=== Section Start ===

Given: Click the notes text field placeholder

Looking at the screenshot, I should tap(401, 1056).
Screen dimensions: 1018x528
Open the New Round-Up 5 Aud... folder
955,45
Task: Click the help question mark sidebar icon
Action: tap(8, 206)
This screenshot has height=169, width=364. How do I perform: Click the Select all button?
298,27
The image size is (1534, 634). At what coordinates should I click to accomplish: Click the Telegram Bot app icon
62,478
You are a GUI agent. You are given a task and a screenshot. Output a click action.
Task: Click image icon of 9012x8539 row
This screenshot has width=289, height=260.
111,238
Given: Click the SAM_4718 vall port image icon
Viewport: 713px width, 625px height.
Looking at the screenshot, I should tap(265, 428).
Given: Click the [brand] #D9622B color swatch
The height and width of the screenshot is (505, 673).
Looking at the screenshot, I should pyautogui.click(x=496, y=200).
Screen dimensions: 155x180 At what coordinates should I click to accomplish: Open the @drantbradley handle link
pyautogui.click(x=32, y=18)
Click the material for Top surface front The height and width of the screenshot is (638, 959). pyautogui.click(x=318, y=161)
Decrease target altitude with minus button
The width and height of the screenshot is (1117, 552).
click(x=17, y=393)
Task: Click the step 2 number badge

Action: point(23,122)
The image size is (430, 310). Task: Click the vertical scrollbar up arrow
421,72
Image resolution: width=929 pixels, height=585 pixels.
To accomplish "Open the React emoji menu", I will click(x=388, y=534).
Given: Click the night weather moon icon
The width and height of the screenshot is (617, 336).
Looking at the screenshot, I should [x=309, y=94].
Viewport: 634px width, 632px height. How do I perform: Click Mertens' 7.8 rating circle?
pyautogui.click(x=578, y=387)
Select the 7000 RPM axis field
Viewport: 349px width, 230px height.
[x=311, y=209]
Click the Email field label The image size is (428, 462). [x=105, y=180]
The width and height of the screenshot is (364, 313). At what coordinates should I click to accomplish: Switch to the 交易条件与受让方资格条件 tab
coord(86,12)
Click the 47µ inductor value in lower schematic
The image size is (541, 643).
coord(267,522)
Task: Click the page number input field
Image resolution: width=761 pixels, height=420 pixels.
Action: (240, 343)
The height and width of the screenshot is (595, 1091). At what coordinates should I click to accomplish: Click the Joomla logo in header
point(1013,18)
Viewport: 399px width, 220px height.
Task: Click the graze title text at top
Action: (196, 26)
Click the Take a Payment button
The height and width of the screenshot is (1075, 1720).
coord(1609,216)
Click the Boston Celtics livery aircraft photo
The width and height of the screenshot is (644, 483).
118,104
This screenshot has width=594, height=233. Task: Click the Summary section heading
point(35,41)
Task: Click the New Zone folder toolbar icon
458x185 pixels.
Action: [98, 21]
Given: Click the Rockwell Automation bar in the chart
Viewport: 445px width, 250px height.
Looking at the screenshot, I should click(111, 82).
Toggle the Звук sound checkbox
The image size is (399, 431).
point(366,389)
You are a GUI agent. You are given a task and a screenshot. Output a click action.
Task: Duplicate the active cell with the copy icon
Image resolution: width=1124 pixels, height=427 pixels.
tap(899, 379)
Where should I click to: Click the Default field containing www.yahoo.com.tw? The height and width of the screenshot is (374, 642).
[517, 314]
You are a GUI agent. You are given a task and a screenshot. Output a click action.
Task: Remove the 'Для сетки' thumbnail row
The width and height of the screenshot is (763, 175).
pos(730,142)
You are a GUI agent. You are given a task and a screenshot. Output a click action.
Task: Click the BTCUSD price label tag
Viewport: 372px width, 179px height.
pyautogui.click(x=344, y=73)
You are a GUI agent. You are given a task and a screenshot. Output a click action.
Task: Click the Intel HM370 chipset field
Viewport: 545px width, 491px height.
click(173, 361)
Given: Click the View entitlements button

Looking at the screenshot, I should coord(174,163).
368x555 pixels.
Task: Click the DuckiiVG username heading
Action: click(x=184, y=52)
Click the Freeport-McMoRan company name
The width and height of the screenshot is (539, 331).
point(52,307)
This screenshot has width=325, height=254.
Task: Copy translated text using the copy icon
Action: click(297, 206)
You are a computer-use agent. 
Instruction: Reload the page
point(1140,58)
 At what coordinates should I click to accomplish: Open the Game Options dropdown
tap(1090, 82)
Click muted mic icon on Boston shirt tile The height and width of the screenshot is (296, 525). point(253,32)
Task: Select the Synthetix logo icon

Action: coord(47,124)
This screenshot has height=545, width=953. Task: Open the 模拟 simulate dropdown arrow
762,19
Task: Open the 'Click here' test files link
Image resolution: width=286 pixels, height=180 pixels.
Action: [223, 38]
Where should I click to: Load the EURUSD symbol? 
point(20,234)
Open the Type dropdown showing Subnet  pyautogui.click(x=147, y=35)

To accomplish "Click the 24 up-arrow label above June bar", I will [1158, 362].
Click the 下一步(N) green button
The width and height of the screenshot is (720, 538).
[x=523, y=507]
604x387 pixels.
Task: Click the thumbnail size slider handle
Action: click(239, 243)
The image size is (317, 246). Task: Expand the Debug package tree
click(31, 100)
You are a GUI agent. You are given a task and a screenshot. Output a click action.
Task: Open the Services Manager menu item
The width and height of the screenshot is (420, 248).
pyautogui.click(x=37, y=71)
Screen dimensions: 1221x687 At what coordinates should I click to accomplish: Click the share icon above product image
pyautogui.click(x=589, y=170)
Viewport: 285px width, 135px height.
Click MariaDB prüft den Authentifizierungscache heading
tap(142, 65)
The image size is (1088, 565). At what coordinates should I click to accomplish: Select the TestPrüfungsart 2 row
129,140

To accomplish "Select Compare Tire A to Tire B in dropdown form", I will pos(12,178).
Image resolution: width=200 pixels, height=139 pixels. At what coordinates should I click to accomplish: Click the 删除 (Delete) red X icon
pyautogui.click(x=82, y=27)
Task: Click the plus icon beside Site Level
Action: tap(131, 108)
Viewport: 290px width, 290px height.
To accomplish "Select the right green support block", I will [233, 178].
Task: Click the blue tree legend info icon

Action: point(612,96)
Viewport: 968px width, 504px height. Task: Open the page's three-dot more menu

=== Section End ===

*Assignment*.
Without omitting anything, retype all of the material above exactly.

*Exercise solution*.
Given: Click the notes text field placeholder

Looking at the screenshot, I should tap(401, 1056).
Screen dimensions: 1018x528
Open the New Round-Up 5 Aud... folder
955,45
Task: Click the help question mark sidebar icon
Action: tap(8, 206)
This screenshot has height=169, width=364. How do I perform: Click the Select all button?
298,27
The image size is (1534, 634). At what coordinates should I click to accomplish: Click the Telegram Bot app icon
62,478
You are a GUI agent. You are given a task and a screenshot. Output a click action.
Task: Click image icon of 9012x8539 row
This screenshot has width=289, height=260.
111,238
Given: Click the SAM_4718 vall port image icon
Viewport: 713px width, 625px height.
Looking at the screenshot, I should tap(265, 428).
Given: Click the [brand] #D9622B color swatch
The height and width of the screenshot is (505, 673).
Looking at the screenshot, I should pyautogui.click(x=496, y=200).
Screen dimensions: 155x180 At what coordinates should I click to accomplish: Open the @drantbradley handle link
pyautogui.click(x=32, y=18)
Click the material for Top surface front The height and width of the screenshot is (638, 959). pyautogui.click(x=318, y=161)
Decrease target altitude with minus button
The width and height of the screenshot is (1117, 552).
click(x=17, y=393)
Task: Click the step 2 number badge

Action: point(23,122)
The image size is (430, 310). Task: Click the vertical scrollbar up arrow
421,72
Image resolution: width=929 pixels, height=585 pixels.
To accomplish "Open the React emoji menu", I will click(x=388, y=534).
Given: Click the night weather moon icon
The width and height of the screenshot is (617, 336).
Looking at the screenshot, I should [x=309, y=94].
Viewport: 634px width, 632px height. How do I perform: Click Mertens' 7.8 rating circle?
pyautogui.click(x=578, y=387)
Select the 7000 RPM axis field
Viewport: 349px width, 230px height.
[x=311, y=209]
Click the Email field label The image size is (428, 462). [x=105, y=180]
The width and height of the screenshot is (364, 313). At what coordinates should I click to accomplish: Switch to the 交易条件与受让方资格条件 tab
coord(86,12)
Click the 47µ inductor value in lower schematic
The image size is (541, 643).
coord(267,522)
Task: Click the page number input field
Image resolution: width=761 pixels, height=420 pixels.
Action: (240, 343)
The height and width of the screenshot is (595, 1091). At what coordinates should I click to accomplish: Click the Joomla logo in header
point(1013,18)
Viewport: 399px width, 220px height.
Task: Click the graze title text at top
Action: (196, 26)
Click the Take a Payment button
The height and width of the screenshot is (1075, 1720).
coord(1609,216)
Click the Boston Celtics livery aircraft photo
The width and height of the screenshot is (644, 483).
118,104
This screenshot has width=594, height=233. Task: Click the Summary section heading
point(35,41)
Task: Click the New Zone folder toolbar icon
458x185 pixels.
Action: [98, 21]
Given: Click the Rockwell Automation bar in the chart
Viewport: 445px width, 250px height.
Looking at the screenshot, I should click(111, 82).
Toggle the Звук sound checkbox
The image size is (399, 431).
point(366,389)
You are a GUI agent. You are given a task and a screenshot. Output a click action.
Task: Duplicate the active cell with the copy icon
Image resolution: width=1124 pixels, height=427 pixels.
tap(899, 379)
Where should I click to: Click the Default field containing www.yahoo.com.tw? The height and width of the screenshot is (374, 642).
[517, 314]
You are a GUI agent. You are given a task and a screenshot. Output a click action.
Task: Remove the 'Для сетки' thumbnail row
The width and height of the screenshot is (763, 175).
pos(730,142)
You are a GUI agent. You are given a task and a screenshot. Output a click action.
Task: Click the BTCUSD price label tag
Viewport: 372px width, 179px height.
pyautogui.click(x=344, y=73)
You are a GUI agent. You are given a task and a screenshot. Output a click action.
Task: Click the Intel HM370 chipset field
Viewport: 545px width, 491px height.
click(173, 361)
Given: Click the View entitlements button

Looking at the screenshot, I should coord(174,163).
368x555 pixels.
Task: Click the DuckiiVG username heading
Action: click(x=184, y=52)
Click the Freeport-McMoRan company name
The width and height of the screenshot is (539, 331).
point(52,307)
This screenshot has width=325, height=254.
Task: Copy translated text using the copy icon
Action: click(297, 206)
You are a computer-use agent. 
Instruction: Reload the page
point(1140,58)
 At what coordinates should I click to accomplish: Open the Game Options dropdown
tap(1090, 82)
Click muted mic icon on Boston shirt tile The height and width of the screenshot is (296, 525). point(253,32)
Task: Select the Synthetix logo icon

Action: coord(47,124)
This screenshot has height=545, width=953. Task: Open the 模拟 simulate dropdown arrow
762,19
Task: Open the 'Click here' test files link
Image resolution: width=286 pixels, height=180 pixels.
Action: [223, 38]
Where should I click to: Load the EURUSD symbol? 
point(20,234)
Open the Type dropdown showing Subnet  pyautogui.click(x=147, y=35)

To accomplish "Click the 24 up-arrow label above June bar", I will [1158, 362].
Click the 下一步(N) green button
The width and height of the screenshot is (720, 538).
[x=523, y=507]
604x387 pixels.
Task: Click the thumbnail size slider handle
Action: click(239, 243)
The image size is (317, 246). Task: Expand the Debug package tree
click(31, 100)
You are a GUI agent. You are given a task and a screenshot. Output a click action.
Task: Open the Services Manager menu item
The width and height of the screenshot is (420, 248).
pyautogui.click(x=37, y=71)
Screen dimensions: 1221x687 At what coordinates should I click to accomplish: Click the share icon above product image
pyautogui.click(x=589, y=170)
Viewport: 285px width, 135px height.
Click MariaDB prüft den Authentifizierungscache heading
tap(142, 65)
The image size is (1088, 565). At what coordinates should I click to accomplish: Select the TestPrüfungsart 2 row
129,140

To accomplish "Select Compare Tire A to Tire B in dropdown form", I will pos(12,178).
Image resolution: width=200 pixels, height=139 pixels. At what coordinates should I click to accomplish: Click the 删除 (Delete) red X icon
pyautogui.click(x=82, y=27)
Task: Click the plus icon beside Site Level
Action: tap(131, 108)
Viewport: 290px width, 290px height.
To accomplish "Select the right green support block", I will [233, 178].
Task: Click the blue tree legend info icon

Action: point(612,96)
Viewport: 968px width, 504px height. Task: Open the page's three-dot more menu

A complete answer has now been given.